▶ _What is required_
Keep the pictures out of the copy and print all the entries below exactly.

▶ _Collected data entries_
###

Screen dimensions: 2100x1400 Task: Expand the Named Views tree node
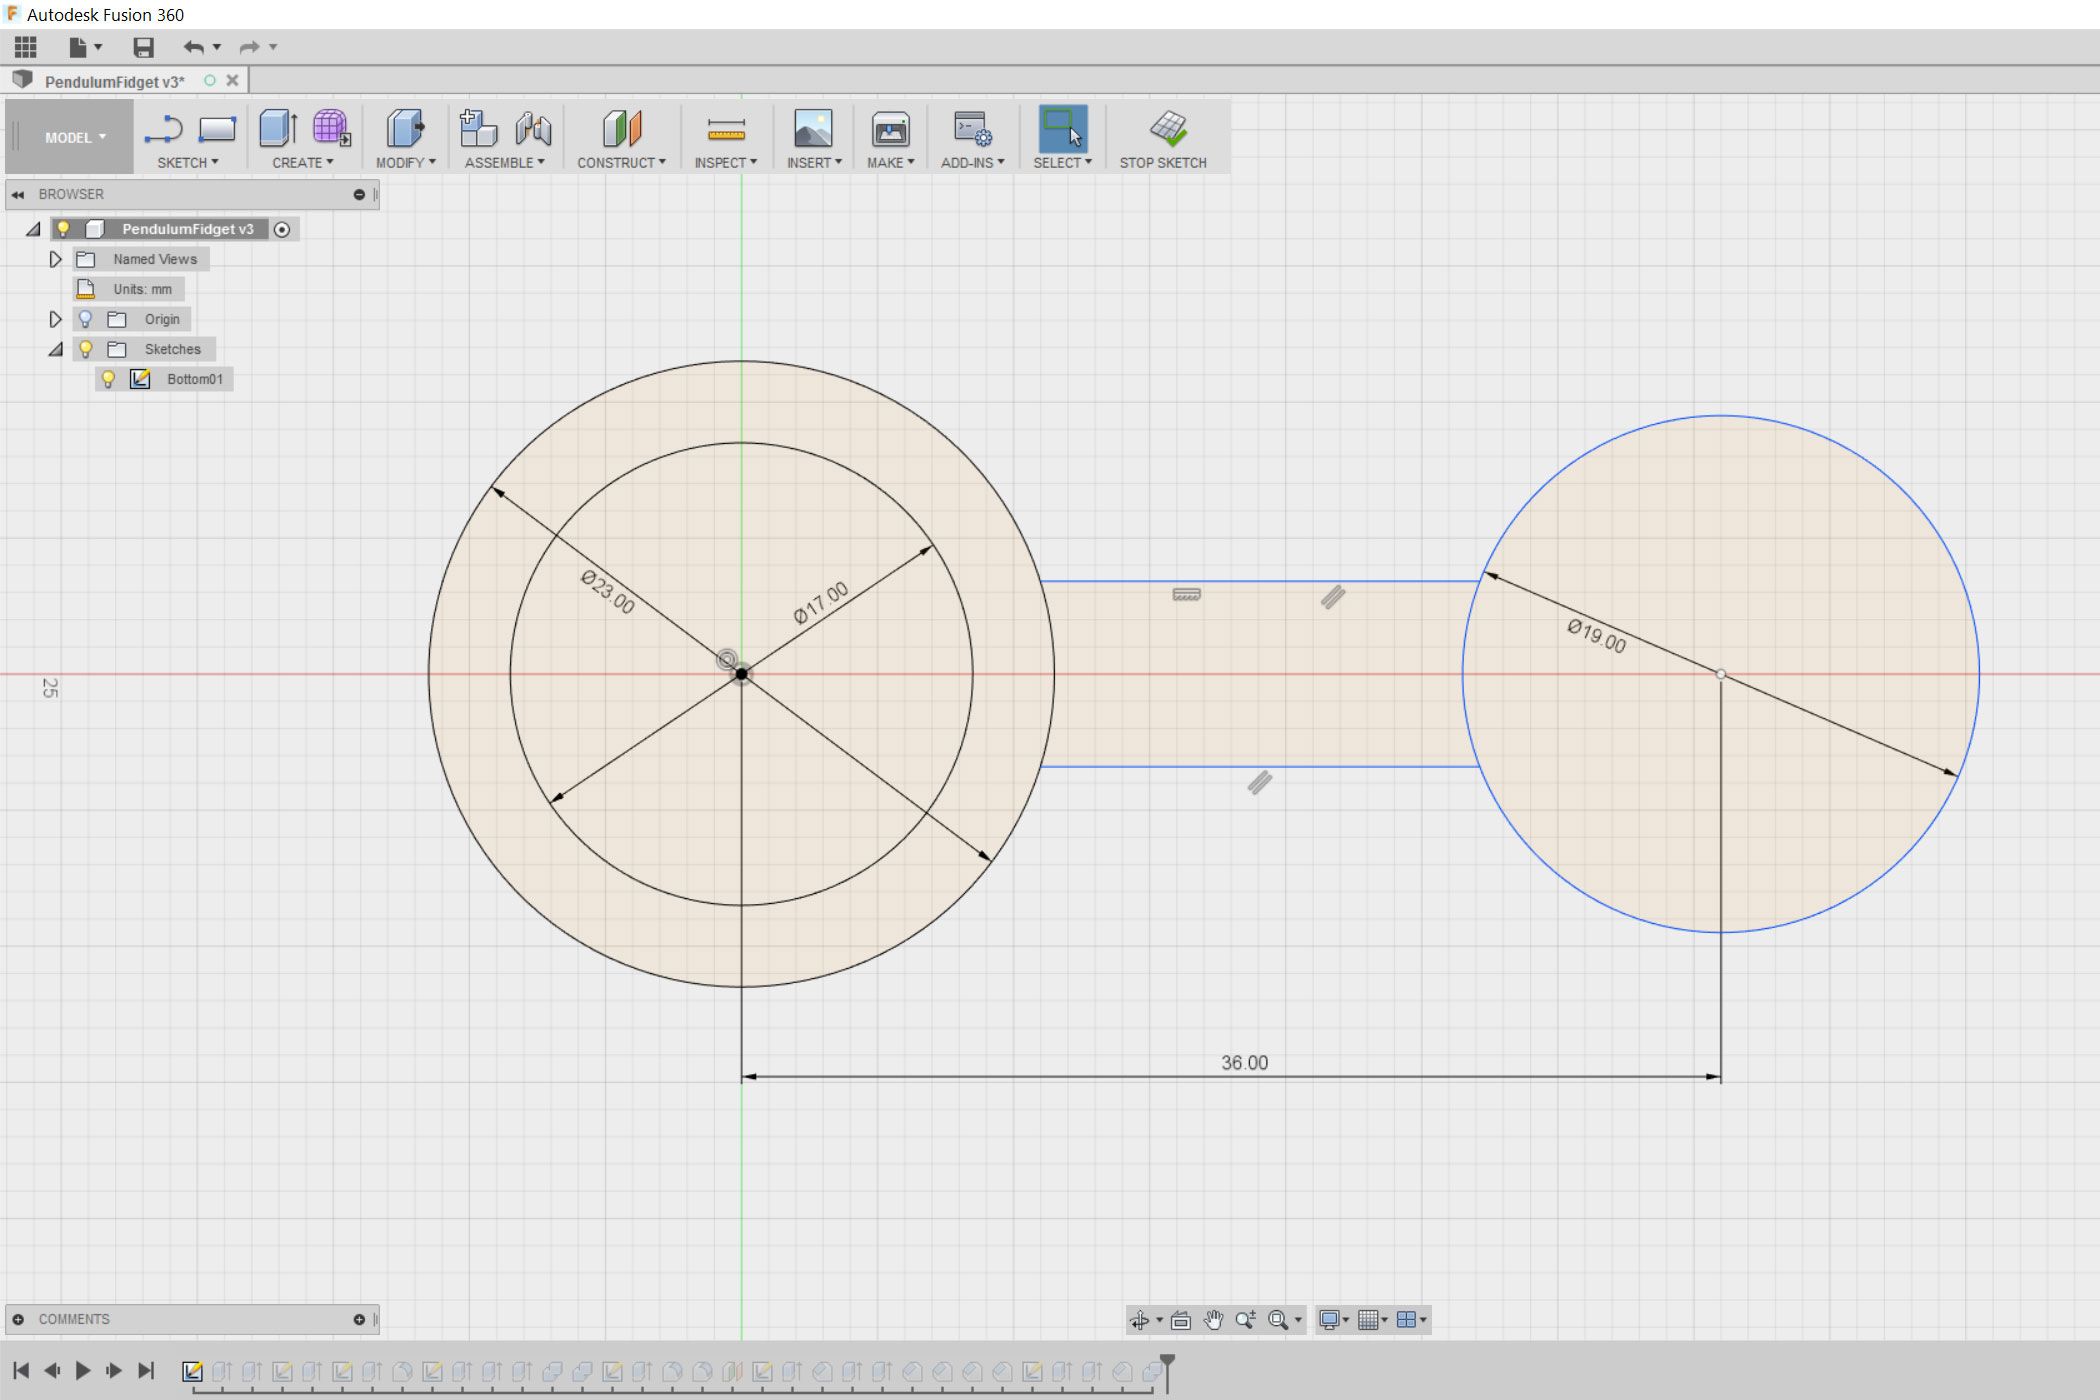[x=56, y=259]
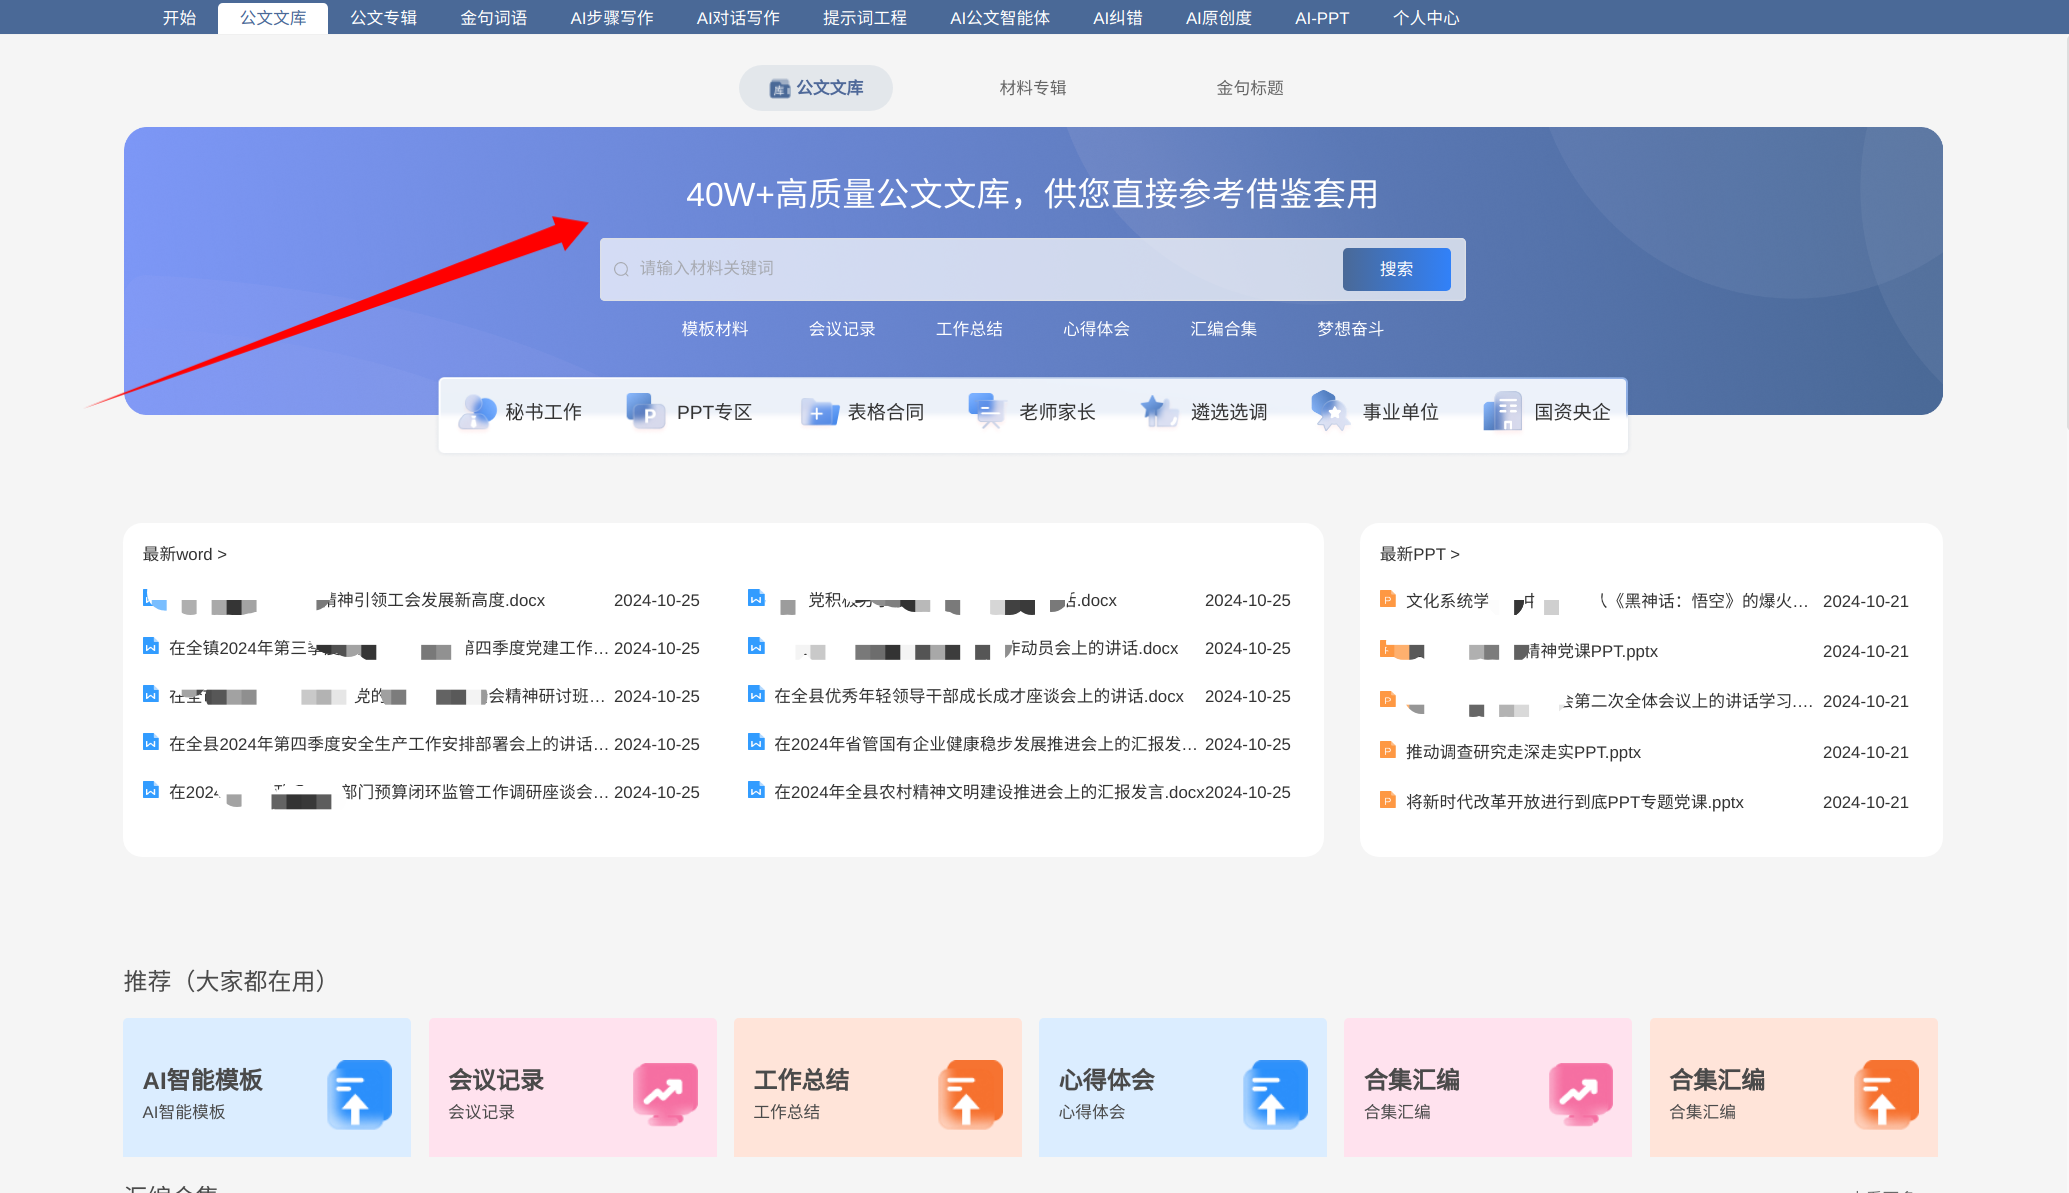Image resolution: width=2069 pixels, height=1193 pixels.
Task: Click the 国资央企 building icon
Action: point(1502,411)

###

▶ _Task answer_
Screen dimensions: 2100x1400 Task: Expand the Named Views tree node
[x=56, y=259]
Image resolution: width=2069 pixels, height=1193 pixels.
Task: Click the 国资央企 building icon
Action: point(1502,411)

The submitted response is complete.